Retroperitoneal rhabdomyosarcoma in children. Results of multimodality therapy.

Abstract

The clinical course of 18 consecutive children treated for primary retroperitoneal rhabdomyosarcoma was reviewed. At diagnosis, 8 patients had regional unresected tumor and 10 patients had disseminated tumor, including 3 patients with documented bone marrow infiltration by tumor. Following combined modality therapy, 14 of 18 patients achieved a greater than 50% tumor response (11 complete and 3 partial responses); 4 patients failed to respond and died of progressive disease within eight months of diagnosis.
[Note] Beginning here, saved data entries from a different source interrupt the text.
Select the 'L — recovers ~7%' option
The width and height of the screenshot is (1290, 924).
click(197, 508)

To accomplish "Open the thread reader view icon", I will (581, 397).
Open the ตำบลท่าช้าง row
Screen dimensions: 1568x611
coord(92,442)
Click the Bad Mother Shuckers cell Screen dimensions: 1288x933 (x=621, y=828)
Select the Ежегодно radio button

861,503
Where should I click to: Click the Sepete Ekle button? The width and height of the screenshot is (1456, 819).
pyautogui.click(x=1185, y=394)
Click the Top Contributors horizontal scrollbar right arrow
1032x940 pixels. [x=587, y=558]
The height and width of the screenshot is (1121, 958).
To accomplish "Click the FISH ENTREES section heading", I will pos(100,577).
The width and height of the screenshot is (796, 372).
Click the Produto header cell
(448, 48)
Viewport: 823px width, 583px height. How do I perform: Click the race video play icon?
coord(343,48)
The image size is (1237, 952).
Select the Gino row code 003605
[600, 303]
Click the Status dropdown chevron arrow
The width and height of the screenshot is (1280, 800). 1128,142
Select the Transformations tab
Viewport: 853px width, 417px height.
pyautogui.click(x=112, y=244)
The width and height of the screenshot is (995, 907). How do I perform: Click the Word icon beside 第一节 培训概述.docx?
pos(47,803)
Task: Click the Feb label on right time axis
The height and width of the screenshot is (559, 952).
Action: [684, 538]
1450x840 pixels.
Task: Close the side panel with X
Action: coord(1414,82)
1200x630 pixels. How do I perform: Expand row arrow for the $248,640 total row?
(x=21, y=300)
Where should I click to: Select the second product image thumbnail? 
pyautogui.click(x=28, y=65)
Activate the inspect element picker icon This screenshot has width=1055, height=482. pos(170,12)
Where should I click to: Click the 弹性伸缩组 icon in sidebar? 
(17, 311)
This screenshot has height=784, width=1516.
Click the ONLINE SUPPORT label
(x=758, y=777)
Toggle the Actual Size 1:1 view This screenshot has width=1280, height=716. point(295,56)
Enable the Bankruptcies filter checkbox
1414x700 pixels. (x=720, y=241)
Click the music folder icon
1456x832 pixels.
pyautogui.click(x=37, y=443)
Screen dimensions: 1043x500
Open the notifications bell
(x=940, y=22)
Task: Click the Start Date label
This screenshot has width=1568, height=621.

Among the 14 patients responding, 7 patients had subsequent reextension of active tumor three to 16 months (median, 9 months) following the onset of therapy. Three of the 7 remaining patients died of treatment complications, 2 of intestinal obstruction and 1 of disseminated histoplasmosis, within the first year of therapy and at post-mortem examination had no demonstrable tumor. Four patients are alive and free of active tumor for 10+, 10+, 32+ and 33+ months from diagnosis. Treatment complications have included hematopoietic depression, mucositis, enteritis, intestinal obstruction, excessive weight loss, malnutrition, and life-threatening infection. These results illustrate limitations in current combined modality therapy of retroperitoneal rhabdomyosarcoma and the necessity for future treatment modifications to both reduce morbidity and to improve survival.